Pork is eaten widely and much used in the local Chistorra sausage, a kind of Chorizo light which was served without request whenever one’s head was turned. Pig’s trotters were a common dish but when a plateful arrived with the severed limbs no bigger than a man’s thumb, we realised that butchery starts young out here in Navarra. But for the assembled audience offal consumption was yet to peak.

With the region on the well trodden pilgrim’s path to Santiago de Compostela in the west, the architecture reflects the aged and deep seated aspects of Spain’s turbulent religious history. No more so than in the region’s ancient capital, Pamplona. Here during early spring is the fiesta of San Fermin and its most noted tourist attraction, the annual bull run. Undertaken by young excited bulls and equally excitable young men, the perilously narrow streets of Pamplona form a dangerous chicane as hundreds of young Spanish alpha-males taunt and goad the bulls through to the main square, often with fatal human consequences at this point. The bull’s struggle of course comes a little later. This wild madness announces the start of the region’s bullfighting season. Opinion is divided as to the place of bullfighting in today’s sanitised world and even here in Spain the sport has vehement critics who regale against the perceived cruelty to this noble beast just as we once grumbled about the fate of the fox – although at least Spain eats what it kills.

 

I am a convert I am afraid, whether it was the corset and the tight trousers or Hemingway’s masterpiece Death in the Afternoon, I cannot remember, but I was hooked on bullfighting at an early age.
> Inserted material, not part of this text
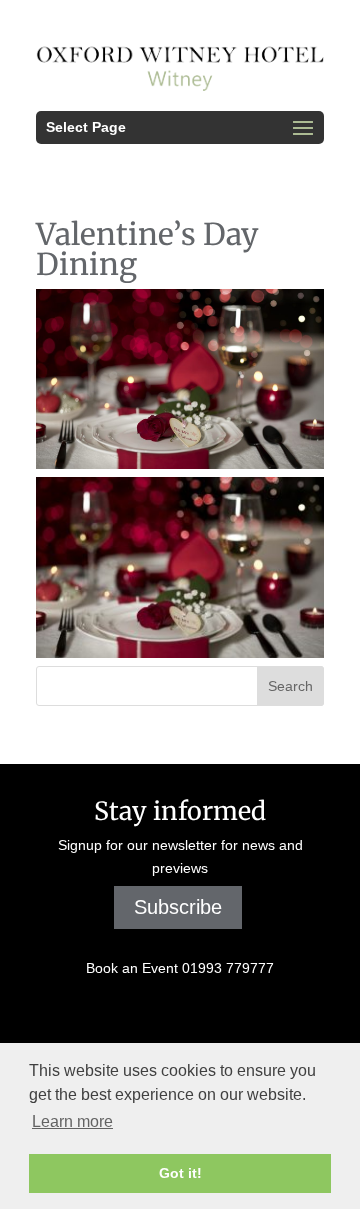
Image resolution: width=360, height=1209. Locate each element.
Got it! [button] (180, 1173)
Although our visit was at the end of the fighting season at the famous Plaza de Toros, we were taken to a nearby restaurant who’s singular speciality was Rabo de toro deschuesado, colloquially translated as Bullring Stew . This dish is served all year round to a loyal throng of Navarran folk who queue dialy.  We were privileged to secure a booking during the three days we were there. Our own delicious home-grown take on oxtail stew, blanched, roasted and cooked for hours on end in the Aga whilst the family walk the dog on Holcombe beach, is the same glorious dish, but in this part of Spain we are talking of something approaching a religious experience. Like it or not, from the start of the run through the old city of Pamplona, followed by the separation and selection of the bulls, to the six or eight killed each day of the week’s  sporting fixtures, the bull has been revered here since the Roman occupation. Although beef dishes are common throughout Spain, rib and fillet are available on most menus, this degree of reverence appears undiminished in Navarran cuisine as the final celebration of the animal’s existence is celebrated with a mound of oxtail, glistening with a sheen of red wine reduction coating the pile of tender meat and marrow jelly. I cannot honestly see a restaurant in Norfolk dedicated to one sole extremity or even one single animal ever really taking off, but having spotted both spleen and squirrel on the same menu of a noted gastro pub in North Norfolk recently, who knows?